Latihan: Tuliskan kembali tanpa perubahan baris-baris materi di bawah, dari baris yang memuat "You are a computer-use" hingga baris yang memuat "click(1036, 704)", termasuk kedua baris tersebut. Jangan sertakan gambar dalam jawaban.

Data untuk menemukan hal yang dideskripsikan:
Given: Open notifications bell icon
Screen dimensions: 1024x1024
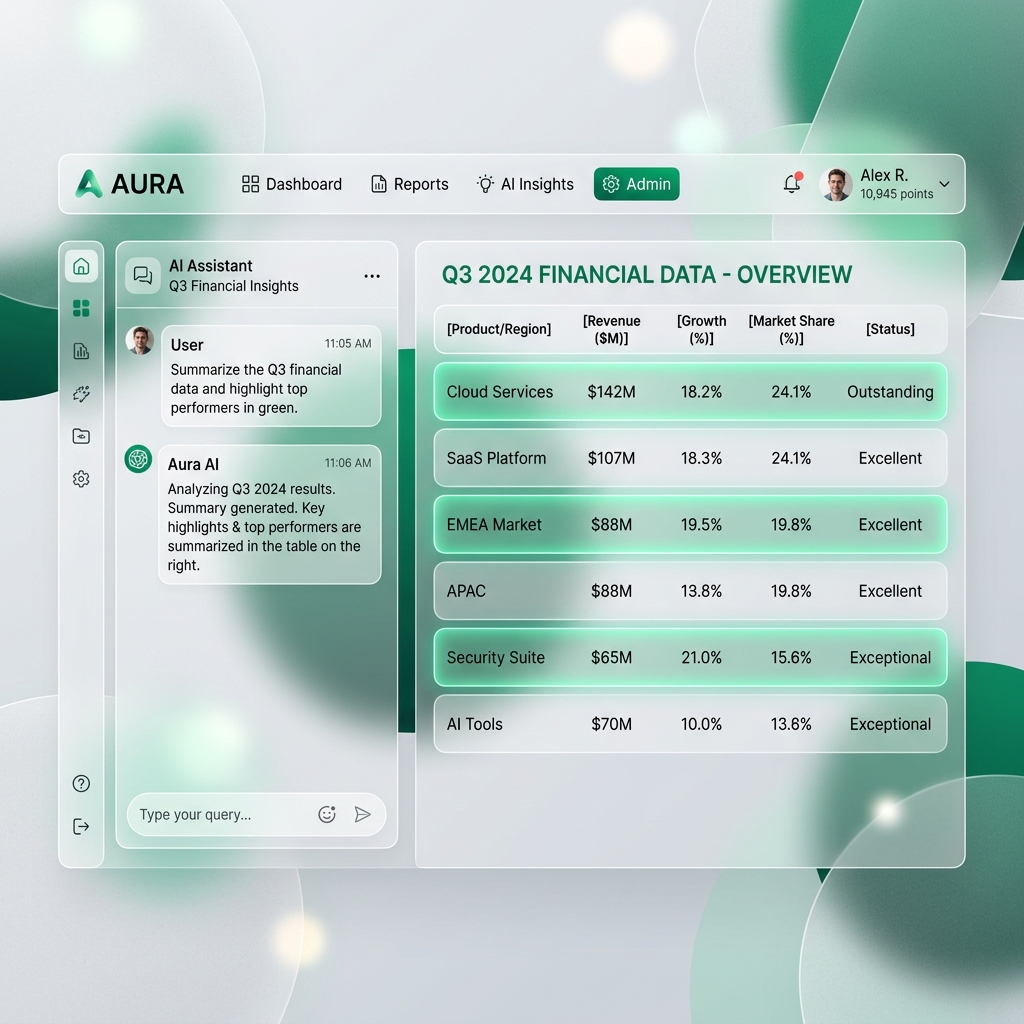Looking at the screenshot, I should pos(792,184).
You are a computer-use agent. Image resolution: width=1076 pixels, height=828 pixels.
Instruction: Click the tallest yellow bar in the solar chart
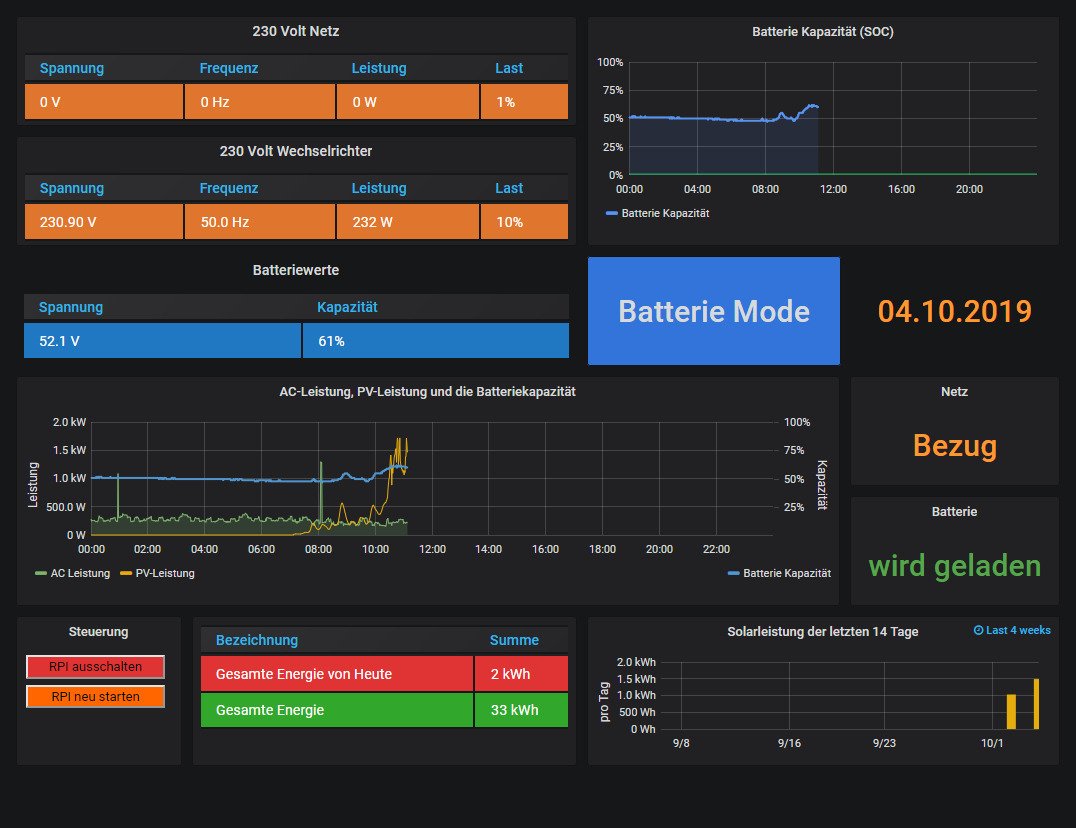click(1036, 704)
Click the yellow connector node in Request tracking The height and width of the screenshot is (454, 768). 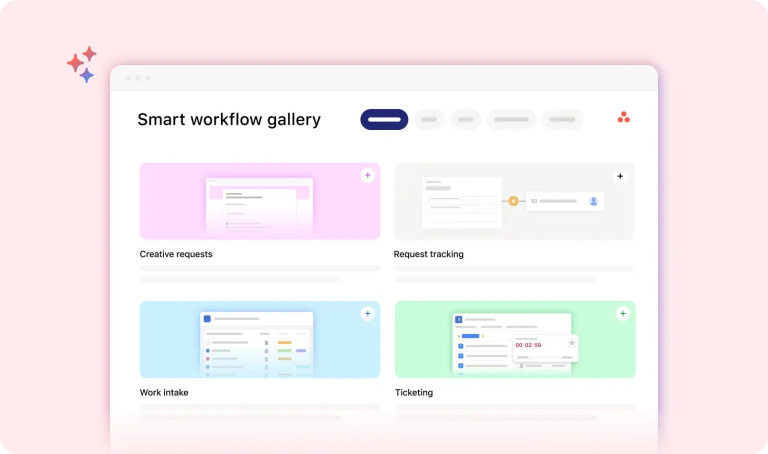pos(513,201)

Jawaban:
You are a computer-use agent. Image resolution: width=1076 pixels, height=828 pixels.
Instruction: Click the tallest yellow bar in the solar chart
click(1036, 704)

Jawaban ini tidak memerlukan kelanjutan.